A new study from the Alaska Coastal Rainforest Center and the University of Alaska Southeast looked into the viability of harvesting the growing numbers of dead yellow cedar trees.
“We went into this project because we know there were these stands of dead wood,” said Allison Bidlack, director of the ACRC. “If you wait much later, you get past 30, 40 years, the wood properties start to degrade.”
Bidlack and her team wanted to look at whether harvesting these dead trees could be a profitable enterprise for small mill operators in Southeast Alaska.
The answer, according to the study, is a highly qualified yes. Dead cedar can still be a high enough quality to bring to market, but the main problem is accessing it, the study says.
“Yellow-cedar usually represents a small percentage of a timber stand’s total volume, many stands that look promising for salvage at first glance are actually made up of widely scattered trees and are not practical sites for efficient harvesting,” the study says.
There are a number of other impediments to harvesting cedar, such as equipment and mill processing, but the researchers believe the wood presents an economic opportunity.
Bidlak and her colleagues worked with the U.S. Forest Service and five mill operators in Southeast to determine the viability of dead yellow cedar harvest.
“They were or already had been working with dead yellow cedar,” Bidlack said. “They had had varying experience. The longer the tree’s been dead, the more difficult it can be to work with it. Most of them would like to work with it because it’s valuable.”
Yellow cedar is an attractive wood for lumber harvest because of its high resilience, according to Wes Tyler, co-owner of Icy Straits Lumber in Hoonah.
“It’s attractive to people in general because it’s so resistant to rot. You can use it for outdoor structures, picnic tables, posts,” Tyler said.
Tyler said he has harvested dead cedar in the past, and it is potentially viable for market, but echoed the study’s conclusion that reaching the wood was the most difficult part.
“It can be viable if you can get to it,” Tyler said.
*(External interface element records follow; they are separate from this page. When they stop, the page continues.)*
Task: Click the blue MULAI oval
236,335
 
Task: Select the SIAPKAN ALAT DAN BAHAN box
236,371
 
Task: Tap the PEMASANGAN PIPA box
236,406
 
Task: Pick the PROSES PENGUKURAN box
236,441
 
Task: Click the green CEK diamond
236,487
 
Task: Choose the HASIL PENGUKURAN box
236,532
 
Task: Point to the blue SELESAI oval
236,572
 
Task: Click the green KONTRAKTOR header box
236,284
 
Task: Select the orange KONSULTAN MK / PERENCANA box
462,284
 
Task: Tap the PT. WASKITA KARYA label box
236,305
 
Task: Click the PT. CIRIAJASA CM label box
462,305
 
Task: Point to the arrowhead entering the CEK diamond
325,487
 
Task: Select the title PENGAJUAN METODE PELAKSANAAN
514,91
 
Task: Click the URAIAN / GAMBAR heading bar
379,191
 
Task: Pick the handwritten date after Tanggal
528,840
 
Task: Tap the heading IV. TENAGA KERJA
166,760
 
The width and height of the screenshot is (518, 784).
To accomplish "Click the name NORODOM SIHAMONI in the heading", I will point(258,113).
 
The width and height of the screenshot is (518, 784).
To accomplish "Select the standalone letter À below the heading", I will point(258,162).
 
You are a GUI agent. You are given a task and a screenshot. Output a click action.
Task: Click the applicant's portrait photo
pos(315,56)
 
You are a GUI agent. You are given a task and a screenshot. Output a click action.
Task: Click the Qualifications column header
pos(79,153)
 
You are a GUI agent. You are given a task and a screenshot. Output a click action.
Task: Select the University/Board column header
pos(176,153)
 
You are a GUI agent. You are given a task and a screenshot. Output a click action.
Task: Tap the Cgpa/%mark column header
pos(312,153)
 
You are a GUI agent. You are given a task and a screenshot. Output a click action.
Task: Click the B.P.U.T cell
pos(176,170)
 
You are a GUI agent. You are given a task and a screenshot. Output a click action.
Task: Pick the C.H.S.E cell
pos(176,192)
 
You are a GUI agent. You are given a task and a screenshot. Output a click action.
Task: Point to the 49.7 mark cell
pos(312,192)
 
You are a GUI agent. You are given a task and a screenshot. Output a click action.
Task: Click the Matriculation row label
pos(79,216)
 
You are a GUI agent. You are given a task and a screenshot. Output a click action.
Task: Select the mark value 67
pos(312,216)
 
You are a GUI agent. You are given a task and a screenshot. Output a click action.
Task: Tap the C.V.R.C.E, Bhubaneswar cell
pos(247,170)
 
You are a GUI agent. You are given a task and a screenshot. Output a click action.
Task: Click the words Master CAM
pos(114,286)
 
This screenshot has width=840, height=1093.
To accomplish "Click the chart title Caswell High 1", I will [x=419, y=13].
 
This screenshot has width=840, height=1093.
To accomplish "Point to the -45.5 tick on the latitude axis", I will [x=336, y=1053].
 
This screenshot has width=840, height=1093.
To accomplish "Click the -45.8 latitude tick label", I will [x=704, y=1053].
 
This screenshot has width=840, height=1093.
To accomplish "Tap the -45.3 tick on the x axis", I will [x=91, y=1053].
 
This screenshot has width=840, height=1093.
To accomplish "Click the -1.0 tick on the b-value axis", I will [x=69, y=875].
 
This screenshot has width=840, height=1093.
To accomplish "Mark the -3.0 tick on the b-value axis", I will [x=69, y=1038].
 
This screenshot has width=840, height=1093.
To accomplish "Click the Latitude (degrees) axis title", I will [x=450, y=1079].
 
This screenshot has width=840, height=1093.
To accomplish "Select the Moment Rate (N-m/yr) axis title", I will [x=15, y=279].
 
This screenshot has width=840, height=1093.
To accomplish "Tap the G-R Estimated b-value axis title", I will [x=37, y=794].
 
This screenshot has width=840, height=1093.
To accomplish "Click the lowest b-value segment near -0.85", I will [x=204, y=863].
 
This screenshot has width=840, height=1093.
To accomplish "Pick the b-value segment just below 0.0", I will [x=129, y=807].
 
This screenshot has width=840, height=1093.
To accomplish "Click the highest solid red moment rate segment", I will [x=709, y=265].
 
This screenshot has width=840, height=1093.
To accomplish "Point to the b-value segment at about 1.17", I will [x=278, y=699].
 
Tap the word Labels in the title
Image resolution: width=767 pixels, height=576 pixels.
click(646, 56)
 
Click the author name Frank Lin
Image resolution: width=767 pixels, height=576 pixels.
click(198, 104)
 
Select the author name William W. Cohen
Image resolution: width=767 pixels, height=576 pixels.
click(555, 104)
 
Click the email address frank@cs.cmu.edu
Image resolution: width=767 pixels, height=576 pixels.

The problem, according to Tyler was finding the nearest access point, whether it’s by road or by water. “All that stuff (the trees) is very heavy, and requires expensive equipment,” Tyler said.
Owen Graham with the Alaska Foresters Association said he too had harvest dead cedars but it didn’t end up being profitable.
“I wouldn’t be interested,” Graham said about future dead cedar harvest. “We were clear cut logging, and there was dead yellow cedar in there and the Forest Service asked us to remove it.”
Graham said he was able to sell the wood locally but international customers, his typical cedar customers, weren’t interested. Graham did say he didn’t know how long the trees had been dead, which affects wood quality.
There are also a number of bureaucratic hurdles, such as land sales conducted by the Forest Service, which add costs to harvesting dead yellow cedar.
The study looked at six mills, listed as mills A-E. Determining the profitability for each mill is difficult because each employs different methods for harvest and processing.
“Cost factors among mills that lead to differences in revenue included logging, milling, and transportation,” the study says. “Logging costs were highest for Mill C since these trees were obtained using selective helicopter logging, transportation costs were highest for Mill D, as these logs were shipped to Ketchikan via barge.”
Researchers were surprised by differences in revenues among the mills, but feel that with some changes, and possibly training, mill owners could use dead cedar for extra revenue.
As climate change kills more trees, harvesting presents an opportunity for forest management as well, the study says.
“Our new climate reality driving yellow-cedar mortality across much of the Tongass,” the study concludes, “presents an opportunity for a new approach to forest management and a forest products industry in Southeast Alaska.”